Redaktion durfte sich auf die Korrektheit ihrer Information verlassen

Eine Regionalzeitung berichtet, der Brandenburger Verfassungsschutz beobachte den in Cottbus neu gegründeten Verein „Bürger für Bürgerrechte“. Dieser Verein fungiere seit einigen Wochen als Anmelder diverser Demonstrationen. Dem Verfassungsschutzchef des Landes zufolge seien Angehörige des Brandenburger AfD-Landesverbandes Mitglieder des Vereins. Ein Leser der Zeitung sieht Verstöße gegen die Ziffern 1 (Wahrhaftigkeit und Achtung der Menschenwürde), 2 (Journalistische Sorgfaltspflicht) und 3 (Richtigstellung). In dem Artikel werde behauptet, der Brandenburger Verfassungsschutz beobachte den Verein „Bürger für Bürgerrechte). Er – der Beschwerdeführer – sei dort selbst aktiv und einer der Mitgründer. Aufgrund des Artikels habe er beim Brandenburgischen Verfassungsschutz Auskunft über seine gespeicherten Daten eingeholt. Über ihn – so die Antwort auf seine Anfrage – lägen keine Daten vor. Er werde nicht beobachtet. Auch in den aktuellen Berichten des Verfassungsschutzes tauche keine Beobachtung des Vereins „Bürger für Bürgerrechte“ auf. Die Aussage der Zeitung, der Verfassungsschutz beobachte den Verein, sei falsch und zwingend richtig zu stellen, da es sich hier um eine Verleumdung handele. Der Chefredakteur der Zeitung widerspricht den Vorwürfen. Er bleibt bei der Darstellung der Redaktion, dass der Verfassungsschutz den Verein „Bürger für Bürgerrechte“ beobachte. Bereits im kritisierten Artikel sei als Quelle die Aussage des Chefs des Brandenburger Verfassungsschutzes genannt worden. Eine Verletzung des Gebots der Wahrhaftigkeit im Sinne der Ziffer 1 des Pressekodex könne die Redaktion vor diesem Hintergrund nicht erkennen. Auch eine Verletzung der journalistischen Sorgfaltspflicht liege nicht vor, da es sich bei der monierten Äußerung um die Information aus einer privilegierten Quelle handele, die dem Behördenprivileg zuzuordnen sei. Solche Informationen dürften ohne weitere Nachprüfung übernommen werden.

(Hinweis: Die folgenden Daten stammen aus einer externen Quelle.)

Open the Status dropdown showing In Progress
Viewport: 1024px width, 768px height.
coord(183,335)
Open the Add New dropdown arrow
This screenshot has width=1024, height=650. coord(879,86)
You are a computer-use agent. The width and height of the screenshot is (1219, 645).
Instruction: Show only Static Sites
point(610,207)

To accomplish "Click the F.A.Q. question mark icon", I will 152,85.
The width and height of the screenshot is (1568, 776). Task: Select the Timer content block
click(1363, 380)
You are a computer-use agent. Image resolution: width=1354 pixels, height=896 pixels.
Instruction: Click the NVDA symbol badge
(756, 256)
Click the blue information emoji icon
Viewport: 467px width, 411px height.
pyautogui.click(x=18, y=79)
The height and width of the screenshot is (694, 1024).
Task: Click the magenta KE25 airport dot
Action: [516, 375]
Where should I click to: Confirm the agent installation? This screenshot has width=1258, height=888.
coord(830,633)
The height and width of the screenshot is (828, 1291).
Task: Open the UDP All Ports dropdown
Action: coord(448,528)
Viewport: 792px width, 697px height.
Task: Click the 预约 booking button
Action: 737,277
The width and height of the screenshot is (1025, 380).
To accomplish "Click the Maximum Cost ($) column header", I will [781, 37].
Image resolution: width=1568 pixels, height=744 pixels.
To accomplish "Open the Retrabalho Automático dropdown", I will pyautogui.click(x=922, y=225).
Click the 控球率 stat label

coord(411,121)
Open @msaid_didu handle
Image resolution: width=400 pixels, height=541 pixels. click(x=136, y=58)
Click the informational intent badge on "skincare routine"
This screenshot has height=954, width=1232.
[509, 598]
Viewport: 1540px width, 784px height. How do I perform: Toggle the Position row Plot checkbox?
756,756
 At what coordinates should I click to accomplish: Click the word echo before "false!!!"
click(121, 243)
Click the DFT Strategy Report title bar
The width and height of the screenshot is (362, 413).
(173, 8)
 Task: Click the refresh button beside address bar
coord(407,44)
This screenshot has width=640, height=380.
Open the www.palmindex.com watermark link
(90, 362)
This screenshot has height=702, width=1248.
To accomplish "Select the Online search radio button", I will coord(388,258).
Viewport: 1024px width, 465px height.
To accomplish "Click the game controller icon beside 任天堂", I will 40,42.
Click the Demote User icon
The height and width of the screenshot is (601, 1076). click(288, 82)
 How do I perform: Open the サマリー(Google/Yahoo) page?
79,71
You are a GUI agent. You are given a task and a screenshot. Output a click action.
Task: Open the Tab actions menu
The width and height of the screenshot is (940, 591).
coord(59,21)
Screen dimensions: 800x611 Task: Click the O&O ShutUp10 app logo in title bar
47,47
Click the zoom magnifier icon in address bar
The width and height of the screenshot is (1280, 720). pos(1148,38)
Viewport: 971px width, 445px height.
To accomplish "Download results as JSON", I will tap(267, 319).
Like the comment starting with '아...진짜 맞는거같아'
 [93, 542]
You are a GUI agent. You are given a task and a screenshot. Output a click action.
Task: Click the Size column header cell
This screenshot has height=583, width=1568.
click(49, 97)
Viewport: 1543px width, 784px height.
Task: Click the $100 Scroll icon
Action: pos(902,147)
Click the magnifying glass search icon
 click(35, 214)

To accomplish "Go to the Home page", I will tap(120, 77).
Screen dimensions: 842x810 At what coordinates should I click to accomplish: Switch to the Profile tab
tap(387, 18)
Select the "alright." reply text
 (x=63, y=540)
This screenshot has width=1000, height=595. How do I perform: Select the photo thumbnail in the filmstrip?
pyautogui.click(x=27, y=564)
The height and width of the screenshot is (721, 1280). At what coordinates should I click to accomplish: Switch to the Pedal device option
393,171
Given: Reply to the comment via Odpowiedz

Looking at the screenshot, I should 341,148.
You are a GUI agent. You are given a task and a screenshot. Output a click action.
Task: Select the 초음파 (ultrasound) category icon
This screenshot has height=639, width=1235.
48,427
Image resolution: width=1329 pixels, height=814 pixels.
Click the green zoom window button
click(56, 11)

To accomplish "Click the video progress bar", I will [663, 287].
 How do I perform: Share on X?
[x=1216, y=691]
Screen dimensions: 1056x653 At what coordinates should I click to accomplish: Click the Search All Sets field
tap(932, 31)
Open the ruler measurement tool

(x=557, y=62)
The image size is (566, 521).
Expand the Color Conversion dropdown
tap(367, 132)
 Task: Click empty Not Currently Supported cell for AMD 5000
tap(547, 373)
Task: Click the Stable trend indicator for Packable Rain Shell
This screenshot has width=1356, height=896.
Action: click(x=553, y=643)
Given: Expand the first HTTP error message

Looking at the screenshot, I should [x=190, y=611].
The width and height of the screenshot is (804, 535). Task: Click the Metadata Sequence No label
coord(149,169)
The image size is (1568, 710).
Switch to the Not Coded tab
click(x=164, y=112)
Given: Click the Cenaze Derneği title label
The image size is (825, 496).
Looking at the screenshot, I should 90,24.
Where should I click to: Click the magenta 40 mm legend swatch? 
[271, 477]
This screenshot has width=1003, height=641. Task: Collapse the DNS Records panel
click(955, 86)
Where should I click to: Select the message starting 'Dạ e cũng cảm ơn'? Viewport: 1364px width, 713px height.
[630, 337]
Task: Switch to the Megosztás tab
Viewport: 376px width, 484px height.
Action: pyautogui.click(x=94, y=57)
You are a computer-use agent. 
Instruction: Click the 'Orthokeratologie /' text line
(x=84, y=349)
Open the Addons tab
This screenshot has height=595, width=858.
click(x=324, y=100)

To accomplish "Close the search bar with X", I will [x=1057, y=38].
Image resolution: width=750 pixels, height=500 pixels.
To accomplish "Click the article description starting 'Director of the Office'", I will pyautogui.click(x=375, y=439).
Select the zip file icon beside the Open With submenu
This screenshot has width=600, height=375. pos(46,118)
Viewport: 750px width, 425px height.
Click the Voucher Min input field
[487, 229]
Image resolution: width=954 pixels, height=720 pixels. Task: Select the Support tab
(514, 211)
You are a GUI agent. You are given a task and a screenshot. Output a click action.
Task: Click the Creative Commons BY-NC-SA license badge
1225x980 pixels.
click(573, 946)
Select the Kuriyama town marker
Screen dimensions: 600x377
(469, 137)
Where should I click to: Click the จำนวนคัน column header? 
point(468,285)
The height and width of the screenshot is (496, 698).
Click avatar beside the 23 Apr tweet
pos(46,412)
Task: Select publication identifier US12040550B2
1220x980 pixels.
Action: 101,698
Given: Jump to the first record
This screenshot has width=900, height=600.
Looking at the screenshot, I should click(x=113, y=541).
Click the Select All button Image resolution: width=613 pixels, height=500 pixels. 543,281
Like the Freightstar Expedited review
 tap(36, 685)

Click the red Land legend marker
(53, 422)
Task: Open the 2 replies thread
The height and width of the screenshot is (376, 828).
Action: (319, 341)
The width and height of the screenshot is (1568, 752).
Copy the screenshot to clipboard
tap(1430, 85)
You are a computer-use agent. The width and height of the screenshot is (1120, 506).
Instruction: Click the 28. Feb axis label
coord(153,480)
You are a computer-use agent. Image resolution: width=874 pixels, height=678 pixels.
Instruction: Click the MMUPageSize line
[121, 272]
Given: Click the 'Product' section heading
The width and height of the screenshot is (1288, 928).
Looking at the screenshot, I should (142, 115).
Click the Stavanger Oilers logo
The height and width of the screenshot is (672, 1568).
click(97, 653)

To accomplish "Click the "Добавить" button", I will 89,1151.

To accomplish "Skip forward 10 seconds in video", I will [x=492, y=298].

Die Berichterstattung verstößt nicht gegen den Pressekodex. Die Beschwerde ist unbegründet. Die Zeitung hat glaubhaft gemacht, dass die im Beitrag gemachten und vom Beschwerdeführer beanstandeten Aussagen inhaltlich richtig sind. Verstöße gegen presseethische Grundsätze liegen somit nicht vor.